0x0000000008008392 in slice_deque_repro::main () at src/main.rs:18
18              slice[i] = 0;
(gdb) info locals
i = 96
__next = 96
iter = core::ops::range::Range<usize> {start: 97, end: 4000}
slice = &mut [u8] {data_ptr: 0x7fffff791fa0 "\000", length: 4000}
deque = slice_deque::SliceDeque<u8> {head: 8000, tail: 8096, buf: slice_deque::mirrored::buffer::Buffer<u8> {ptr: slice_deque::mirrored::buffer::NonZero<*mut u8> {ptr: 0x7fffff790000 "\000"}, len: 8192}}

It looks to be when the tail pointer reaches the end of the mirrored page, at which point it should wrap back around to the original page, no?

Answer 1 · 2018-07-11T11:44:53.000Z

Thanks a lot for the report,

It looks to be when the tail pointer reaches the end of the mirrored page, at which point it should wrap back around to the original page, no?
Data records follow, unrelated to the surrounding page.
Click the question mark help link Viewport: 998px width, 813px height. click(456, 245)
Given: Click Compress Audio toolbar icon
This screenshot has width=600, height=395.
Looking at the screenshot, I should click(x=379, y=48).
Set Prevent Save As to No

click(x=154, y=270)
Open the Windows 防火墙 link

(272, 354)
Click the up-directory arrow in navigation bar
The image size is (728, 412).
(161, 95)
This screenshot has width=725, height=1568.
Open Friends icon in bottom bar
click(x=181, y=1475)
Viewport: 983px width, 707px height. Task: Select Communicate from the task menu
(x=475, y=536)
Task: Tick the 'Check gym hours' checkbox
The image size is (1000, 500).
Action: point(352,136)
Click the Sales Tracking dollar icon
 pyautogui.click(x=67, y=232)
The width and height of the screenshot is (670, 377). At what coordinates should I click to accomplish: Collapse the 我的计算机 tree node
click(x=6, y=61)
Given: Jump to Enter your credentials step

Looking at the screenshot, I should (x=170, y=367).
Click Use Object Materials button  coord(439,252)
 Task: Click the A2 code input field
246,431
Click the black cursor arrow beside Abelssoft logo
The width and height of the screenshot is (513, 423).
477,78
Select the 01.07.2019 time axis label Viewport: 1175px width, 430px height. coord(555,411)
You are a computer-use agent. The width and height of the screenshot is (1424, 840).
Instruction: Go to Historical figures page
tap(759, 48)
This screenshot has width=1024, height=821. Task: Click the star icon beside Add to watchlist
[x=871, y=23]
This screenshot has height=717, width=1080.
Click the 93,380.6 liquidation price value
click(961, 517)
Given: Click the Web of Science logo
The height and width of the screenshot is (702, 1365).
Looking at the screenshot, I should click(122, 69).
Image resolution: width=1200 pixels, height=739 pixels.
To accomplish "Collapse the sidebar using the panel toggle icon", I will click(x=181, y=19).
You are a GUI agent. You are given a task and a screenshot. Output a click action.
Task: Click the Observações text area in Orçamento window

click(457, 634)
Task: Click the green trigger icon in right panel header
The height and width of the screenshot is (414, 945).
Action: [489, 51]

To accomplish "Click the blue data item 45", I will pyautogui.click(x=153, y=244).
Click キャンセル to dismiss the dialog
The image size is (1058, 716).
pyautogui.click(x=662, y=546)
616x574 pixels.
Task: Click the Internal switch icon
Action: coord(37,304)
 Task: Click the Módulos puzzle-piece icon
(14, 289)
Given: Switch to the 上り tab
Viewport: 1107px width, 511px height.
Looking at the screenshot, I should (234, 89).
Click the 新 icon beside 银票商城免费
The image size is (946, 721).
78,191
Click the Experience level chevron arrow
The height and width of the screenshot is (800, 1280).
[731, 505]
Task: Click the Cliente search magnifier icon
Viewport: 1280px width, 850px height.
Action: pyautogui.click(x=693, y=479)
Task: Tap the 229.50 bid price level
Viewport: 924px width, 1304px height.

Yes. I see if I can fix this today. This should have been covered by the tests, but that does not appear to be the case :/

Answer 2 · 2018-07-11T19:46:26.000Z

This may well affect Windows as well if you change the numbers to use up the 64KB default capacity.

Edit: it does.

Answer 3 · 2018-07-18T20:24:35.000Z

So i have a fix for this in #43

I am going to let the PR run CI without the fix to see if the test reproduces on appveyor. Then I'll uncomment the fix and see if it fixes it everywhere.

Answer 4 · 2018-07-19T08:14:37.000Z

@abonander it seems that the fix worked

I'll try to do a release later today once I polish CI again.

Answer 5 · 2018-07-19T11:49:26.000Z

Version 0.1.10 has been released with the fix.